Brief: If a line in the listing includes the word "Click", copy it out.

╭─ Material provided

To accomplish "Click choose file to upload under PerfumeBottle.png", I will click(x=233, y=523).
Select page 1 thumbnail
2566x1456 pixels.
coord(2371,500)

╰─
╭─ Material provided

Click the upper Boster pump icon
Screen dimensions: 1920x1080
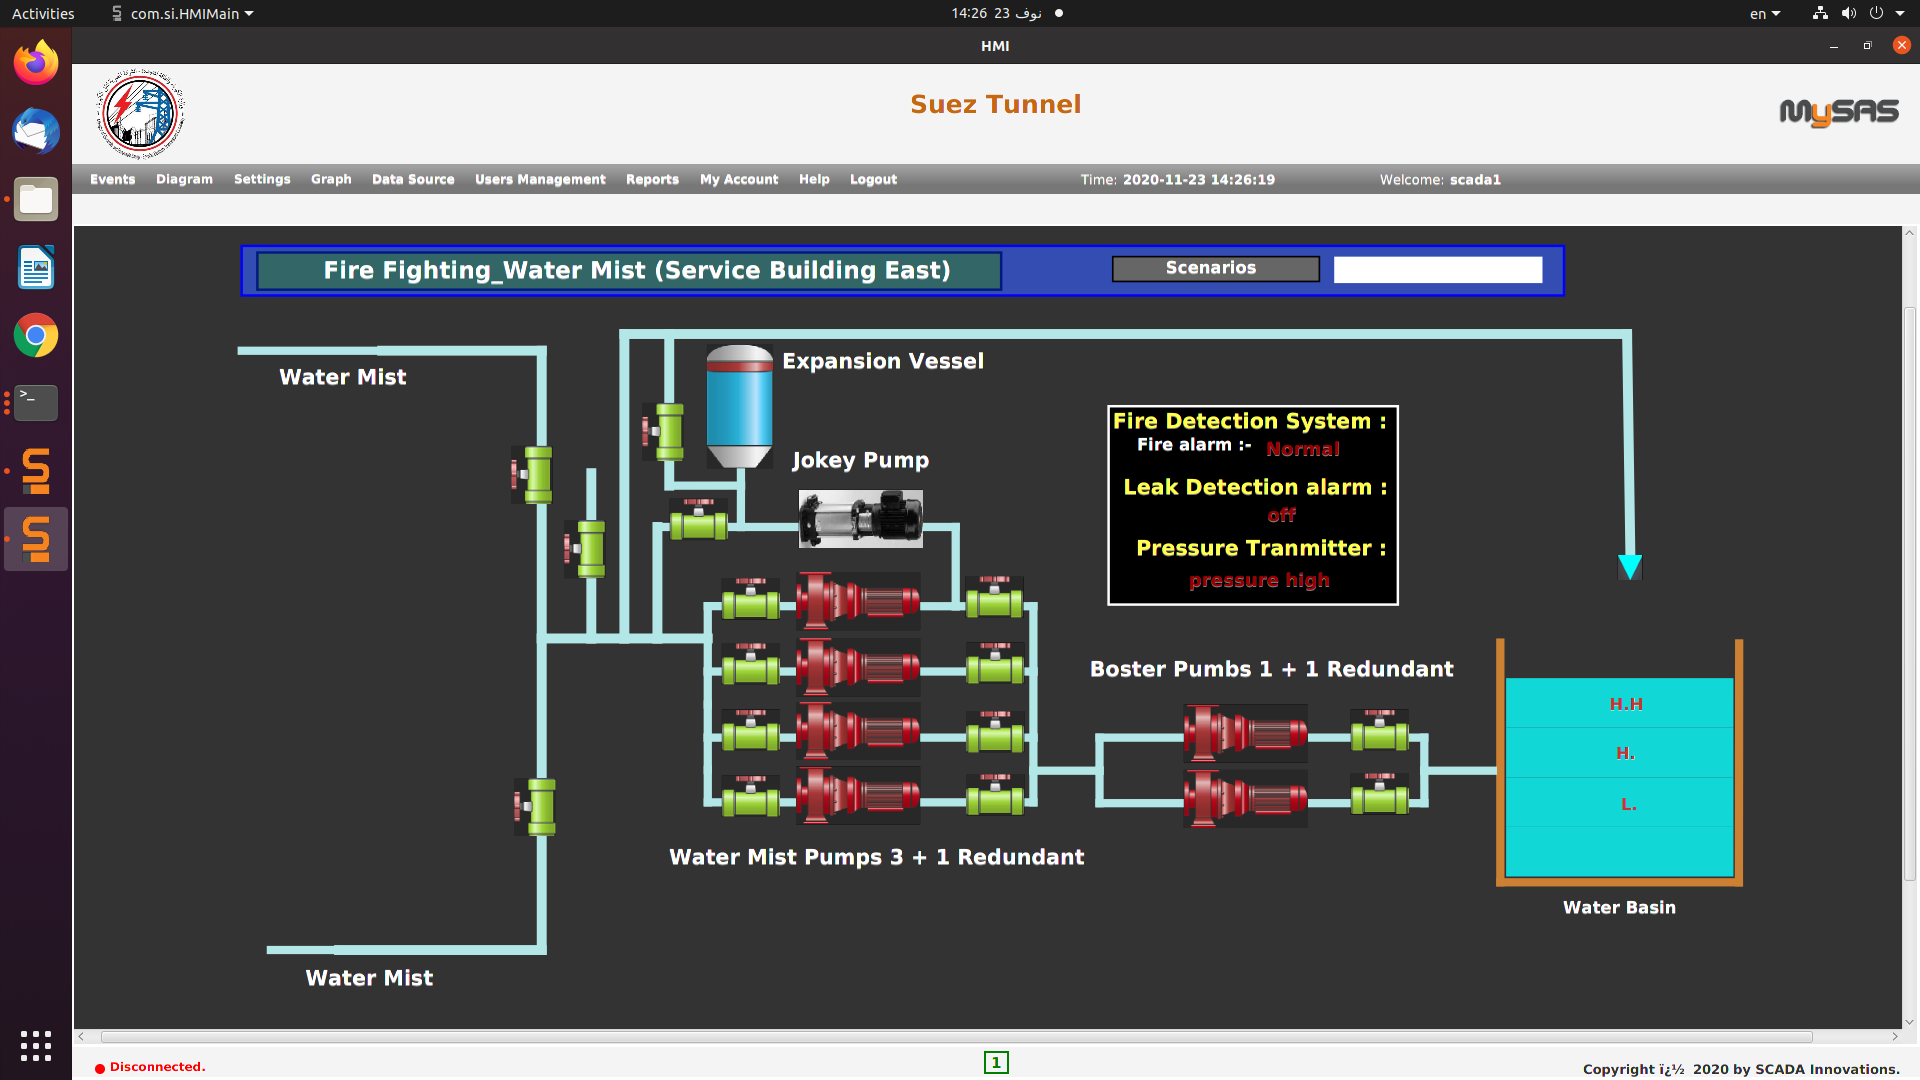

╰─

Answer box:
To accomplish "Click choose file to upload under PerfumeBottle.png", I will click(x=233, y=523).
Click the upper Boster pump icon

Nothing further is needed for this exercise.